The Art of Explaining Complex Technology for Fun and Profit

You’re smart. You understand your business. You’ve mastered the latest technologies. But you keep getting rejected when you propose new investments to the executive committee. Or you can’t seem to close the deal with a prospect. How can you turn failure into success?

Avoid “talking down” to colleagues

How can IT leaders explain a complex technical issue to executives and business managers? My answer is simple: don’t try to! In most cases, the explanation of how the technology works is less important than the value the technology provides. Knowing what the technology accomplishes and what benefit it provides is usually more useful than a detailed description of its inner workings. The key question in executives, business managers and employees’ minds is “what’s in it for me (WIIFM)?” WIIFM pokes at the utility of technology to each person individually and the part of the organization the technology is supposed to benefit. The IT leader who addresses this question will communicate more effectively than one who stays in the technology functionality weeds describing the finer points of how the technology works.

There are corollaries in other disciplines. For example, I can make an excellent loaf of bread without knowing the specifics of the chemical reaction that allows yeast to create gases that leaven bread. However, it is helpful to know that properly proofing the yeast – knowing the job the yeast is supposed to do – will result in a loaf that is delectable rather than a doorstop.

IT leaders can avoid sounding like they are “talking down” to colleagues when discussing technology issues if they take a minute to understand what is behind the question. What does the person really want to know? Usually, it has little to do with how technology works and more to do with its usefulness and its applicability to solve the organization’s problem. IT leaders should avoid “setting the detailed technology table” before they let the executives and business leaders enjoy the meal. 

Here are three common situations when technology explanations might be requested:

  1. An IT leader is requesting funding for a project;
  2. A vendor is trying to make a sale;
  3. A tech-savvy person is being asked a question about the technology.

Successfully requesting project funding

In my role as an IT leader, I was often in the situation of needing to ask business leaders to fund a project. This usually meant creating a presentation or white paper that described what we wanted to do and what technology was needed to accomplish it. Oh yes, explaining how much it would cost was pretty important. 

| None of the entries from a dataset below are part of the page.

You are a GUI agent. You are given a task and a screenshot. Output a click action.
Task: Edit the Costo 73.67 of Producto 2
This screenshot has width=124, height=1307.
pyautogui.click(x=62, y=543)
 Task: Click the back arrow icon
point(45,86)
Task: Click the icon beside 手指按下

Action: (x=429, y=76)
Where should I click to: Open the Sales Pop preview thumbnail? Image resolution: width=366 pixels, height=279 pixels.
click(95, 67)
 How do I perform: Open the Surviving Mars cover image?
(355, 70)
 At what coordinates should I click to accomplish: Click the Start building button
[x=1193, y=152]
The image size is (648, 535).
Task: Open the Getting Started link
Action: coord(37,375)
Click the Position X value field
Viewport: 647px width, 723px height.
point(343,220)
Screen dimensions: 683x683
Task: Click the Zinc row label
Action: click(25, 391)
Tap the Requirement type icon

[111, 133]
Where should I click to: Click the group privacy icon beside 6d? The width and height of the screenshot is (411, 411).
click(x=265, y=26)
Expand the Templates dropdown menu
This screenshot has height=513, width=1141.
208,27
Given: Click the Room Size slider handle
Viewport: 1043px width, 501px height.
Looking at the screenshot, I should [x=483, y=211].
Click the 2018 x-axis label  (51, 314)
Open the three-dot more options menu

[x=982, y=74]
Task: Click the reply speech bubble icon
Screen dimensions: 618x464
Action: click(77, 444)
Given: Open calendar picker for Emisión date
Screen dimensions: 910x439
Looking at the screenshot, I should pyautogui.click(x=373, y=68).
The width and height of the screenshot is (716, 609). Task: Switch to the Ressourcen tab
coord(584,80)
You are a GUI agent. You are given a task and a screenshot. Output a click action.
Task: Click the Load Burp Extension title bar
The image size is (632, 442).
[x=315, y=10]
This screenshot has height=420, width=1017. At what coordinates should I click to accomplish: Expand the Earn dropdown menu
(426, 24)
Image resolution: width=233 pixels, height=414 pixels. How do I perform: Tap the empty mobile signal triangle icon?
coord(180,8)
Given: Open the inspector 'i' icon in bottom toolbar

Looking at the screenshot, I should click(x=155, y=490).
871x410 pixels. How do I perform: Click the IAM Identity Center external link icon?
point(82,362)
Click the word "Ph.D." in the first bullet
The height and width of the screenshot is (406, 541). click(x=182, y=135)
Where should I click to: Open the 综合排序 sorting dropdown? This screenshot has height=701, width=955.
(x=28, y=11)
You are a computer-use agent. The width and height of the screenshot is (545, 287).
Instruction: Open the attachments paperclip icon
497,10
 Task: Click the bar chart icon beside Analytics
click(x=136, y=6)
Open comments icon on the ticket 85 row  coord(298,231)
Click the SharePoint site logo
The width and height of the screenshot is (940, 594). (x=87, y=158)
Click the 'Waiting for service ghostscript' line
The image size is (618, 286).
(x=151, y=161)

Multiple studies describe the typical IT leader as a person with an analytical social style. Analytics have an aptitude for dealing with data and detail that overwhelms people with other social styles (driving, expressive and amiable). These styles tend to be more focused on results, emotions and relationships, respectively. The IT leader who knows the CEO wants to boost productivity by improving employee engagement will cite data on the positive correlation between flexible work programs and productivity. Then they will explain how investments in collaboration and video conferencing tools enable flexible working. 

The better approach to gaining approval for a project is to understand the social styles – and hence the motivation – of the business leaders and appeal to that rather than provide a detailed dissertation on technology. How technology works excites the analytical mind and leaves the other social styles befuddled. The IT leader should start by describing technology results. Let the business leaders ask technology questions if they want more detail on its operation.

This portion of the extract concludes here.